**Instructions for the task:**
Could you copy every record exactly as it appears?

(Data records)

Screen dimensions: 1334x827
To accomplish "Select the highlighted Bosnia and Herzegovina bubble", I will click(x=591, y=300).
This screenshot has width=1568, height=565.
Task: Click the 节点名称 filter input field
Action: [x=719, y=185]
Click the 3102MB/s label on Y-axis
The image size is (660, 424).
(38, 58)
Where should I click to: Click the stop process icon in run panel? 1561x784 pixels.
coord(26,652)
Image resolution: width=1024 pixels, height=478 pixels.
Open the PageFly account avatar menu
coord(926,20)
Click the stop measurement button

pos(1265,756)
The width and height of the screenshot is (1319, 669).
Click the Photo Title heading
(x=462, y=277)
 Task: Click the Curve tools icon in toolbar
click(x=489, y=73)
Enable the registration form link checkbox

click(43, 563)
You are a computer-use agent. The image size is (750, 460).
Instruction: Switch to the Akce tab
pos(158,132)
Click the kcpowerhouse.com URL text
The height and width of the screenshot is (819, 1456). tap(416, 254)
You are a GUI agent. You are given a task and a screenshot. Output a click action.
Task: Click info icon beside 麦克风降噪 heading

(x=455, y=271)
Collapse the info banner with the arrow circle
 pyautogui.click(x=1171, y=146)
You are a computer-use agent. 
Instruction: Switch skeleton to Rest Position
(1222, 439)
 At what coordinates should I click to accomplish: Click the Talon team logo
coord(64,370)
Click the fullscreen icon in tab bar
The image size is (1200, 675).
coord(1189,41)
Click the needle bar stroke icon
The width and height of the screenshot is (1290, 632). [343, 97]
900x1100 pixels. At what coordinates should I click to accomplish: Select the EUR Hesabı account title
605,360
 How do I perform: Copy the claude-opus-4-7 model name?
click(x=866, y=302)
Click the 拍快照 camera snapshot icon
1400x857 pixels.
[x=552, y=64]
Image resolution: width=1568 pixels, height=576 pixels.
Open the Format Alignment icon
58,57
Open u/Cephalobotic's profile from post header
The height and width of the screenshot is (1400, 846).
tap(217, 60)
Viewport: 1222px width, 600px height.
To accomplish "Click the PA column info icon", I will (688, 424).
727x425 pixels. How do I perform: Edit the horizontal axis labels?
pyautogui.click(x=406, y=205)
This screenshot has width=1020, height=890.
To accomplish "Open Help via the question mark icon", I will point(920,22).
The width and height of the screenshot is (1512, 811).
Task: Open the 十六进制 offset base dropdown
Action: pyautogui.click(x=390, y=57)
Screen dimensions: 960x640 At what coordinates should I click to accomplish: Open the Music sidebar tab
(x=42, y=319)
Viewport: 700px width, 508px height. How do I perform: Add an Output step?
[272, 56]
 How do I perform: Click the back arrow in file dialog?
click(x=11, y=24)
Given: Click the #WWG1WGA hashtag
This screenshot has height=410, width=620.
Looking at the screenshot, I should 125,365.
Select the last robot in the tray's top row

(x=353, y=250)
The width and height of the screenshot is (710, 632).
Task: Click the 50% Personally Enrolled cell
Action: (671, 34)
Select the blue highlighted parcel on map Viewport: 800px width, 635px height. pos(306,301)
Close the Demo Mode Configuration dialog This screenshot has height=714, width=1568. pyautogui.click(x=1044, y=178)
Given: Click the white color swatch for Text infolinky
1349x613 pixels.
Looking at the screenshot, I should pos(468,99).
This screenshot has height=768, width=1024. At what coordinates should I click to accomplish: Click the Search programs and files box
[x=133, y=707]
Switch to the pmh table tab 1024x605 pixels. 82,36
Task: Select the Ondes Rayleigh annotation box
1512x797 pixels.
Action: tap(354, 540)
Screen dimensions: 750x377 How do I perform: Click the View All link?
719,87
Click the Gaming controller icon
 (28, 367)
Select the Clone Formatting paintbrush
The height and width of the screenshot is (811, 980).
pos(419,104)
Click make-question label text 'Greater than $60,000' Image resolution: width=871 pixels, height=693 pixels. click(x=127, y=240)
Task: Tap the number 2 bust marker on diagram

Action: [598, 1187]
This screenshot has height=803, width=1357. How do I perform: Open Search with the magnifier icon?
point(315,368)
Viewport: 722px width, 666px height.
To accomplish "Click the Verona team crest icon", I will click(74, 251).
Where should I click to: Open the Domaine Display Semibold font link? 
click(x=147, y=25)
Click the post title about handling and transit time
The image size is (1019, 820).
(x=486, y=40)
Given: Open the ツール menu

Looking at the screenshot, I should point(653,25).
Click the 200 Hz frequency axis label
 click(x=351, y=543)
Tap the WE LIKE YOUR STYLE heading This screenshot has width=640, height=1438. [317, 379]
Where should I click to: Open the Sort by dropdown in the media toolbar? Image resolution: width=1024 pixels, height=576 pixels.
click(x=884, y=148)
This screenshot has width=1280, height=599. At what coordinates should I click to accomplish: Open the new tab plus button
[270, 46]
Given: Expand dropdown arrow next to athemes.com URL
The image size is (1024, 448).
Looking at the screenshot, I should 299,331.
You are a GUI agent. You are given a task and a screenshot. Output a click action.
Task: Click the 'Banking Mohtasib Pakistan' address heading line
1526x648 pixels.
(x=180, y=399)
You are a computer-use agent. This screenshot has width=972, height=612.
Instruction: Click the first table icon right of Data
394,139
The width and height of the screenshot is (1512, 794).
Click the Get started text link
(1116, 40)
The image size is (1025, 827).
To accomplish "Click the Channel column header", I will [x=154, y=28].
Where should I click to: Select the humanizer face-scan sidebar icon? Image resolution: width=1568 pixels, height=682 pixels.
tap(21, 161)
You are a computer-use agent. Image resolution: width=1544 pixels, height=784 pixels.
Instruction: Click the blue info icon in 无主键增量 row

(End Data records)

**Solved problem:**
Screen dimensions: 1334x827
To accomplish "Select the highlighted Bosnia and Herzegovina bubble", I will click(x=591, y=300).
This screenshot has width=1568, height=565.
Task: Click the 节点名称 filter input field
Action: [x=719, y=185]
Click the 3102MB/s label on Y-axis
The image size is (660, 424).
(38, 58)
Where should I click to: Click the stop process icon in run panel? 1561x784 pixels.
coord(26,652)
Image resolution: width=1024 pixels, height=478 pixels.
Open the PageFly account avatar menu
coord(926,20)
Click the stop measurement button

pos(1265,756)
The width and height of the screenshot is (1319, 669).
Click the Photo Title heading
(x=462, y=277)
 Task: Click the Curve tools icon in toolbar
click(x=489, y=73)
Enable the registration form link checkbox

click(43, 563)
You are a computer-use agent. The image size is (750, 460).
Instruction: Switch to the Akce tab
pos(158,132)
Click the kcpowerhouse.com URL text
The height and width of the screenshot is (819, 1456). tap(416, 254)
You are a GUI agent. You are given a task and a screenshot. Output a click action.
Task: Click info icon beside 麦克风降噪 heading

(x=455, y=271)
Collapse the info banner with the arrow circle
 pyautogui.click(x=1171, y=146)
You are a computer-use agent. 
Instruction: Switch skeleton to Rest Position
(1222, 439)
 At what coordinates should I click to accomplish: Click the Talon team logo
coord(64,370)
Click the fullscreen icon in tab bar
The image size is (1200, 675).
coord(1189,41)
Click the needle bar stroke icon
The width and height of the screenshot is (1290, 632). [343, 97]
900x1100 pixels. At what coordinates should I click to accomplish: Select the EUR Hesabı account title
605,360
 How do I perform: Copy the claude-opus-4-7 model name?
click(x=866, y=302)
Click the 拍快照 camera snapshot icon
1400x857 pixels.
[x=552, y=64]
Image resolution: width=1568 pixels, height=576 pixels.
Open the Format Alignment icon
58,57
Open u/Cephalobotic's profile from post header
The height and width of the screenshot is (1400, 846).
tap(217, 60)
Viewport: 1222px width, 600px height.
To accomplish "Click the PA column info icon", I will (688, 424).
727x425 pixels. How do I perform: Edit the horizontal axis labels?
pyautogui.click(x=406, y=205)
This screenshot has width=1020, height=890.
To accomplish "Open Help via the question mark icon", I will point(920,22).
The width and height of the screenshot is (1512, 811).
Task: Open the 十六进制 offset base dropdown
Action: pyautogui.click(x=390, y=57)
Screen dimensions: 960x640 At what coordinates should I click to accomplish: Open the Music sidebar tab
(x=42, y=319)
Viewport: 700px width, 508px height. How do I perform: Add an Output step?
[272, 56]
 How do I perform: Click the back arrow in file dialog?
click(x=11, y=24)
Given: Click the #WWG1WGA hashtag
This screenshot has height=410, width=620.
Looking at the screenshot, I should 125,365.
Select the last robot in the tray's top row

(x=353, y=250)
The width and height of the screenshot is (710, 632).
Task: Click the 50% Personally Enrolled cell
Action: (671, 34)
Select the blue highlighted parcel on map Viewport: 800px width, 635px height. pos(306,301)
Close the Demo Mode Configuration dialog This screenshot has height=714, width=1568. pyautogui.click(x=1044, y=178)
Given: Click the white color swatch for Text infolinky
1349x613 pixels.
Looking at the screenshot, I should pos(468,99).
This screenshot has height=768, width=1024. At what coordinates should I click to accomplish: Click the Search programs and files box
[x=133, y=707]
Switch to the pmh table tab 1024x605 pixels. 82,36
Task: Select the Ondes Rayleigh annotation box
1512x797 pixels.
Action: tap(354, 540)
Screen dimensions: 750x377 How do I perform: Click the View All link?
719,87
Click the Gaming controller icon
 (28, 367)
Select the Clone Formatting paintbrush
The height and width of the screenshot is (811, 980).
pos(419,104)
Click make-question label text 'Greater than $60,000' Image resolution: width=871 pixels, height=693 pixels. click(x=127, y=240)
Task: Tap the number 2 bust marker on diagram

Action: [598, 1187]
This screenshot has height=803, width=1357. How do I perform: Open Search with the magnifier icon?
point(315,368)
Viewport: 722px width, 666px height.
To accomplish "Click the Verona team crest icon", I will click(74, 251).
Where should I click to: Open the Domaine Display Semibold font link? 
click(x=147, y=25)
Click the post title about handling and transit time
The image size is (1019, 820).
(x=486, y=40)
Given: Open the ツール menu

Looking at the screenshot, I should point(653,25).
Click the 200 Hz frequency axis label
 click(x=351, y=543)
Tap the WE LIKE YOUR STYLE heading This screenshot has width=640, height=1438. [317, 379]
Where should I click to: Open the Sort by dropdown in the media toolbar? Image resolution: width=1024 pixels, height=576 pixels.
click(x=884, y=148)
This screenshot has width=1280, height=599. At what coordinates should I click to accomplish: Open the new tab plus button
[270, 46]
Given: Expand dropdown arrow next to athemes.com URL
The image size is (1024, 448).
Looking at the screenshot, I should 299,331.
You are a GUI agent. You are given a task and a screenshot. Output a click action.
Task: Click the 'Banking Mohtasib Pakistan' address heading line
1526x648 pixels.
(x=180, y=399)
You are a computer-use agent. This screenshot has width=972, height=612.
Instruction: Click the first table icon right of Data
394,139
The width and height of the screenshot is (1512, 794).
Click the Get started text link
(1116, 40)
The image size is (1025, 827).
To accomplish "Click the Channel column header", I will [x=154, y=28].
Where should I click to: Select the humanizer face-scan sidebar icon? Image resolution: width=1568 pixels, height=682 pixels.
tap(21, 161)
You are a computer-use agent. Image resolution: width=1544 pixels, height=784 pixels.
Instruction: Click the blue info icon in 无主键增量 row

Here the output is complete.